EXERCISE:
Beginning with the first line, please repeat the entries exactly and end on the line that contains "Bar (310, 126)".

>>>>

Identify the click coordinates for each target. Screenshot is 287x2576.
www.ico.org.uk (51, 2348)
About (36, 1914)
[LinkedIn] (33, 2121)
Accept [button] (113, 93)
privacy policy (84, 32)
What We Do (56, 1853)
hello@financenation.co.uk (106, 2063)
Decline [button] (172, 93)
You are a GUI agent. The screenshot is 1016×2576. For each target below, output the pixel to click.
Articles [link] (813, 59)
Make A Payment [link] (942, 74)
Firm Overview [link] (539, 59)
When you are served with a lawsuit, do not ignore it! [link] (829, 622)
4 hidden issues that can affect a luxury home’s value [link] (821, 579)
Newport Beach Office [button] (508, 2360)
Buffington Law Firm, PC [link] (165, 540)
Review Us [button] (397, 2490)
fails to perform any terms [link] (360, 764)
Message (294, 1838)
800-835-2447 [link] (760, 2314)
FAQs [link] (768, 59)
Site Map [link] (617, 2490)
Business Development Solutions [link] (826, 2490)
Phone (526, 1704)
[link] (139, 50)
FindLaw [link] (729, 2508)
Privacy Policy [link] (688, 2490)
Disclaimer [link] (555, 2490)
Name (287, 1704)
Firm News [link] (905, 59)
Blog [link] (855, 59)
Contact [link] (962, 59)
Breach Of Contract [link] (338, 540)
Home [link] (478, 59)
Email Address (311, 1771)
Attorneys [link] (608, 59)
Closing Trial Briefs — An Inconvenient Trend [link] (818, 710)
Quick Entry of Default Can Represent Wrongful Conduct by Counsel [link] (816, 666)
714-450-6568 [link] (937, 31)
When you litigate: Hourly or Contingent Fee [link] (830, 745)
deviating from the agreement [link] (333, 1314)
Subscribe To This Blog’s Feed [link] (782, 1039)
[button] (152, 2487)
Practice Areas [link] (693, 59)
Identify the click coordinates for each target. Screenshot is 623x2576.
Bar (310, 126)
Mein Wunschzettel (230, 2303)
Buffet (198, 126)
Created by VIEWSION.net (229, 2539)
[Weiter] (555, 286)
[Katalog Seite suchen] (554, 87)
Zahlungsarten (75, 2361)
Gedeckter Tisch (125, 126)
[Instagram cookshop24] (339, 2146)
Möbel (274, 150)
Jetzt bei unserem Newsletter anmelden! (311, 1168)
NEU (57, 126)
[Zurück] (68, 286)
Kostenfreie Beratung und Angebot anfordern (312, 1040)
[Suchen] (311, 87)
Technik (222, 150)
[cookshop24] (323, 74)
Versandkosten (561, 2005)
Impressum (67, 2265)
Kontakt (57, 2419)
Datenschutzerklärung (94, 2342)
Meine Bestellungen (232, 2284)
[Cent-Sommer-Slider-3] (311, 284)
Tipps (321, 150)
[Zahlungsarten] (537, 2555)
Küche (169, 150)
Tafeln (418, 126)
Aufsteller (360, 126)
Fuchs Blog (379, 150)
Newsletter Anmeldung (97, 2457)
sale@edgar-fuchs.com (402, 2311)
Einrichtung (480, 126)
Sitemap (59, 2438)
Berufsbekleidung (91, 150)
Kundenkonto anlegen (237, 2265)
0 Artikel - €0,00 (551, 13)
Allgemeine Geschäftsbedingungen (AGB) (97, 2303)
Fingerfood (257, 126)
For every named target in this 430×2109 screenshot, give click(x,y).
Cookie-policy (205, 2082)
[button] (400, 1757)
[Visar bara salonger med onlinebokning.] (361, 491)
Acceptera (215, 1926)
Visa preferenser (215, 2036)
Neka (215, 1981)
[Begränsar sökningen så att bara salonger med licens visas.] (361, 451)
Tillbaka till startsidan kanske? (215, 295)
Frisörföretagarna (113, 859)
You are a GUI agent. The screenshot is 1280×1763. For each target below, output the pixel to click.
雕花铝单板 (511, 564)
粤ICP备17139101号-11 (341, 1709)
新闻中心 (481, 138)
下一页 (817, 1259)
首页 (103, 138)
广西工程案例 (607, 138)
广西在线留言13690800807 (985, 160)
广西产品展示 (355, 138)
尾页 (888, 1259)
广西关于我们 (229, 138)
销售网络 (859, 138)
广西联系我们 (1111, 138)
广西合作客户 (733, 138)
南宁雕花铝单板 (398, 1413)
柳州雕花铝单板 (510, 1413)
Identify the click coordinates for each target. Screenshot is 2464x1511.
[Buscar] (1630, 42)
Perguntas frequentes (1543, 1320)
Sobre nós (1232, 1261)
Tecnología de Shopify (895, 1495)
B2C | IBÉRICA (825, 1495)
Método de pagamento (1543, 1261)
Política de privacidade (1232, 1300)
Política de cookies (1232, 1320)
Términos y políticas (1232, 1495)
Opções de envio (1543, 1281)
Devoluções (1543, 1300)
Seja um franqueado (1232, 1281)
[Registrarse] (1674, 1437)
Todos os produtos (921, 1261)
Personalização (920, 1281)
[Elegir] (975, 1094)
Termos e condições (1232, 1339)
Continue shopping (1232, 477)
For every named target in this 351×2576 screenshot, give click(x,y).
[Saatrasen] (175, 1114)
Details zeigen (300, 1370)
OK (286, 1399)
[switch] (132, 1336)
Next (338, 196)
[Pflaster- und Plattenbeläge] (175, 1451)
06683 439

<<<<

RESPONSE AREA:
Identify the click coordinates for each target. Screenshot is 287x2576.
www.ico.org.uk (51, 2348)
About (36, 1914)
[LinkedIn] (33, 2121)
Accept [button] (113, 93)
privacy policy (84, 32)
What We Do (56, 1853)
hello@financenation.co.uk (106, 2063)
Decline [button] (172, 93)
You are a GUI agent. The screenshot is 1016×2576. For each target below, output the pixel to click.
Articles [link] (813, 59)
Make A Payment [link] (942, 74)
Firm Overview [link] (539, 59)
When you are served with a lawsuit, do not ignore it! [link] (829, 622)
4 hidden issues that can affect a luxury home’s value [link] (821, 579)
Newport Beach Office [button] (508, 2360)
Buffington Law Firm, PC [link] (165, 540)
Review Us [button] (397, 2490)
fails to perform any terms [link] (360, 764)
Message (294, 1838)
800-835-2447 [link] (760, 2314)
FAQs [link] (768, 59)
Site Map [link] (617, 2490)
Business Development Solutions [link] (826, 2490)
Phone (526, 1704)
[link] (139, 50)
FindLaw [link] (729, 2508)
Privacy Policy [link] (688, 2490)
Disclaimer [link] (555, 2490)
Name (287, 1704)
Firm News [link] (905, 59)
Blog [link] (855, 59)
Contact [link] (962, 59)
Breach Of Contract [link] (338, 540)
Home [link] (478, 59)
Email Address (311, 1771)
Attorneys [link] (608, 59)
Closing Trial Briefs — An Inconvenient Trend [link] (818, 710)
Quick Entry of Default Can Represent Wrongful Conduct by Counsel [link] (816, 666)
714-450-6568 [link] (937, 31)
When you litigate: Hourly or Contingent Fee [link] (830, 745)
deviating from the agreement [link] (333, 1314)
Subscribe To This Blog’s Feed [link] (782, 1039)
[button] (152, 2487)
Practice Areas [link] (693, 59)
Identify the click coordinates for each target. Screenshot is 623x2576.
Bar (310, 126)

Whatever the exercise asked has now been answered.